YOUR GOAL> Rewrite the rows between the line holding "Click the pencil draw tool icon" and the line holding "Tick the checkbox", inclusive, replacing "pixels" with "px" and leaving everything else unchanged.

SOURCE MATERIAL>
★ ★ ★ ★ ★ ★ ★

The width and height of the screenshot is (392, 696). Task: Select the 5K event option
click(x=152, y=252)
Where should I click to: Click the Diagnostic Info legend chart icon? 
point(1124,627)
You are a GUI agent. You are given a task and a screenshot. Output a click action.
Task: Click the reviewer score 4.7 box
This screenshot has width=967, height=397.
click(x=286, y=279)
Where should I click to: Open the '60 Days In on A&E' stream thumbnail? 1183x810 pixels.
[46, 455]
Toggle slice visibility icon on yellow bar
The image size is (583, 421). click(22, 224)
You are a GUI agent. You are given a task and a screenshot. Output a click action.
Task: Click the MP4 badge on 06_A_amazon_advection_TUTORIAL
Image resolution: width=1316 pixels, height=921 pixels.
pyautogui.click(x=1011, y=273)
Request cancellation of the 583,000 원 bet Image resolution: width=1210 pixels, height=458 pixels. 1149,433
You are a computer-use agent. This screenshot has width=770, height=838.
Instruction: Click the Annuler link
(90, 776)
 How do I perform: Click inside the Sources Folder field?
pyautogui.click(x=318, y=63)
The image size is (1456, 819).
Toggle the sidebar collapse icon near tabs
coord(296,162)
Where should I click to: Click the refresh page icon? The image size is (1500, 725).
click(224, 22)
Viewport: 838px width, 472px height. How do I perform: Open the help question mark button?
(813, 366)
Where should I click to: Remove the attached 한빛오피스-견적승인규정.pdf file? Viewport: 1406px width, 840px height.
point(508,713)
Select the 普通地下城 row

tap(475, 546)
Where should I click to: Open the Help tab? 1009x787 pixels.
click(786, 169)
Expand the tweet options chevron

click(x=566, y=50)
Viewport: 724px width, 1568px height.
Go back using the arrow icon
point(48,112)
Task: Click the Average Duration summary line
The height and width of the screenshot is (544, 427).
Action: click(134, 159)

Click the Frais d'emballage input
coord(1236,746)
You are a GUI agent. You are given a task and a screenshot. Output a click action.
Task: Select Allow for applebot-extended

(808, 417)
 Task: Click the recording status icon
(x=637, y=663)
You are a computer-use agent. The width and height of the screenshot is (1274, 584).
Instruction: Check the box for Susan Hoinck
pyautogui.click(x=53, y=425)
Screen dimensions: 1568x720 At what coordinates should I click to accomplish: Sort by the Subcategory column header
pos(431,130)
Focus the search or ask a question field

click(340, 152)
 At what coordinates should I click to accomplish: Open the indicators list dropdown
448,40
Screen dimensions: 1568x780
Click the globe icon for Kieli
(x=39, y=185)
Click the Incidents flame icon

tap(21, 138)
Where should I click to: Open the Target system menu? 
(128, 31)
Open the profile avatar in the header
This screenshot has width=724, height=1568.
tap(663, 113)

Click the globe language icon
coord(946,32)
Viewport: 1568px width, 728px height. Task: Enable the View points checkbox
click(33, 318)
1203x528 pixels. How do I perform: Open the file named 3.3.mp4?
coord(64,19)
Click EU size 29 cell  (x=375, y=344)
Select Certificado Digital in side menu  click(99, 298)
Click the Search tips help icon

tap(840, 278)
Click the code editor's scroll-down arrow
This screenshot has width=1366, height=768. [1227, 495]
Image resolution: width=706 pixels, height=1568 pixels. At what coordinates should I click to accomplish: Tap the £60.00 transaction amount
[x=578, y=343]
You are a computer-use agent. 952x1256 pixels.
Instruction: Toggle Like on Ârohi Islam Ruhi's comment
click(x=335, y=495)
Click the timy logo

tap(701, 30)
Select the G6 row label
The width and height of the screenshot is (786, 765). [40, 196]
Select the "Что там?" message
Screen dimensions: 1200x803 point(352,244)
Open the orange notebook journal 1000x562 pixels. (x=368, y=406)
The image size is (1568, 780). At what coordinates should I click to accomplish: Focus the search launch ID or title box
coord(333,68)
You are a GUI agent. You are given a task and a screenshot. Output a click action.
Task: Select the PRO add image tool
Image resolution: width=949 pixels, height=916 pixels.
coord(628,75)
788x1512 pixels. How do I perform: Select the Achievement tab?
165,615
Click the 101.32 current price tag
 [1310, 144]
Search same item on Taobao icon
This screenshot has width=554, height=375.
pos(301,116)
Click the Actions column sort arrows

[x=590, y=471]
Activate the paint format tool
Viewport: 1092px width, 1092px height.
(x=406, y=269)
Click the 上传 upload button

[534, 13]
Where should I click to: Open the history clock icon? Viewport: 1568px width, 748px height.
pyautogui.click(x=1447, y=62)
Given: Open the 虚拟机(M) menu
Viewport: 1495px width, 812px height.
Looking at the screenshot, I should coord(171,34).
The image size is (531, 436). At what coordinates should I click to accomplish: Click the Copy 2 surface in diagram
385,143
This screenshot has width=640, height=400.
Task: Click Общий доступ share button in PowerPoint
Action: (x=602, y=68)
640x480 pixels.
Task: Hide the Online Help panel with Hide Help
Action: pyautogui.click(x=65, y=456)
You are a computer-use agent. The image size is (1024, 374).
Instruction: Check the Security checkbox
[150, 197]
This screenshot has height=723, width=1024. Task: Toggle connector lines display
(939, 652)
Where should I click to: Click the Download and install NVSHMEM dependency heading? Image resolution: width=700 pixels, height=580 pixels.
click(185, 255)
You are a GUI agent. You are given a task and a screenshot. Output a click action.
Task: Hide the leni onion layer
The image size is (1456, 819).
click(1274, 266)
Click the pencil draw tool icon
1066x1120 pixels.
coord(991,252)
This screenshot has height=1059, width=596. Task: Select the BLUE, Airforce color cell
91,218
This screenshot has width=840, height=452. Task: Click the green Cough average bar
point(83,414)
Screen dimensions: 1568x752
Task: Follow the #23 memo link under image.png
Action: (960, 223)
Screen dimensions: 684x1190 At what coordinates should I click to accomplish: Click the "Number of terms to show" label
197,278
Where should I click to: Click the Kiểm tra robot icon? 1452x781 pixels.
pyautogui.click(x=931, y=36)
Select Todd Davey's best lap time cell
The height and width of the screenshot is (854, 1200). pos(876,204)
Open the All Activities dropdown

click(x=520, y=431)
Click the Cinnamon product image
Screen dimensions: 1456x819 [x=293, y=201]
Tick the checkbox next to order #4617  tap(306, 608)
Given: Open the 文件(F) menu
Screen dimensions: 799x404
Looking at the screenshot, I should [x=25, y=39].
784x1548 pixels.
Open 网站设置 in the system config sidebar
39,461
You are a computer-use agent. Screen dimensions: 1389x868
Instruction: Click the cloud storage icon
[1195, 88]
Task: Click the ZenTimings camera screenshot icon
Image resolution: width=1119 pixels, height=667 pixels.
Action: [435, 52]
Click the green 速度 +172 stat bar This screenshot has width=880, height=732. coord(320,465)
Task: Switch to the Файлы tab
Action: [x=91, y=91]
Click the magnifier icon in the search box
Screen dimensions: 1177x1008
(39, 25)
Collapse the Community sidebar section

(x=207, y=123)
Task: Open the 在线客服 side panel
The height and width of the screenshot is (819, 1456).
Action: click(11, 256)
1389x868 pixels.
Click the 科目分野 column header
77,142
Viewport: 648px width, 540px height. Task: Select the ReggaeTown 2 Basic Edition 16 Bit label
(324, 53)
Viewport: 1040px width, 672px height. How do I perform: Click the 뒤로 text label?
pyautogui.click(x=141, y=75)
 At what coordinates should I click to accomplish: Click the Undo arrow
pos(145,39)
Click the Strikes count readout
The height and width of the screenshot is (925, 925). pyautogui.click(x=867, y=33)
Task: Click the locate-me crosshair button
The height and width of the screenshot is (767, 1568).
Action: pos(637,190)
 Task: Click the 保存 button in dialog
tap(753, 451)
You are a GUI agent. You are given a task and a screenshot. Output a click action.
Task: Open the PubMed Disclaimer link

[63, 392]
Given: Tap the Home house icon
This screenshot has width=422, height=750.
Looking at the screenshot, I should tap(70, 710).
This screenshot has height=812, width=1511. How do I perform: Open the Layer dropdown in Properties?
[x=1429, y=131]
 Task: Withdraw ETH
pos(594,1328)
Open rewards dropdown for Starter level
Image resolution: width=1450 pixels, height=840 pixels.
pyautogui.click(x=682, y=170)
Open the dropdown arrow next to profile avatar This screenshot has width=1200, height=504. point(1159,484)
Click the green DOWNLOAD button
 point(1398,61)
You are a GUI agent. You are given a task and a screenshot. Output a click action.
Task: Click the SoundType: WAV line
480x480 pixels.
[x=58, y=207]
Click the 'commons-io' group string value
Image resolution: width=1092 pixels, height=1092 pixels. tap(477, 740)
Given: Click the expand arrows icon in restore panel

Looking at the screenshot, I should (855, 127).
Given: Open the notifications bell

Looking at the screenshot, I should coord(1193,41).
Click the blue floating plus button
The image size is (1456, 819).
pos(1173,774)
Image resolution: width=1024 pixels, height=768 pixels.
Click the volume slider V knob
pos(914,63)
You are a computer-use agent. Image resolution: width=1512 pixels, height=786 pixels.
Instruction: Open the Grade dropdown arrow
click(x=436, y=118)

★ ★ ★ ★ ★ ★ ★

CORRECT RESPONSE>
Click the pencil draw tool icon
1066x1120 px.
coord(991,252)
This screenshot has height=1059, width=596. Task: Select the BLUE, Airforce color cell
91,218
This screenshot has width=840, height=452. Task: Click the green Cough average bar
point(83,414)
Screen dimensions: 1568x752
Task: Follow the #23 memo link under image.png
Action: (960, 223)
Screen dimensions: 684x1190 At what coordinates should I click to accomplish: Click the "Number of terms to show" label
197,278
Where should I click to: Click the Kiểm tra robot icon? 1452x781 px.
pyautogui.click(x=931, y=36)
Select Todd Davey's best lap time cell
The height and width of the screenshot is (854, 1200). pos(876,204)
Open the All Activities dropdown

click(x=520, y=431)
Click the Cinnamon product image
Screen dimensions: 1456x819 [x=293, y=201]
Tick the checkbox next to order #4617  tap(306, 608)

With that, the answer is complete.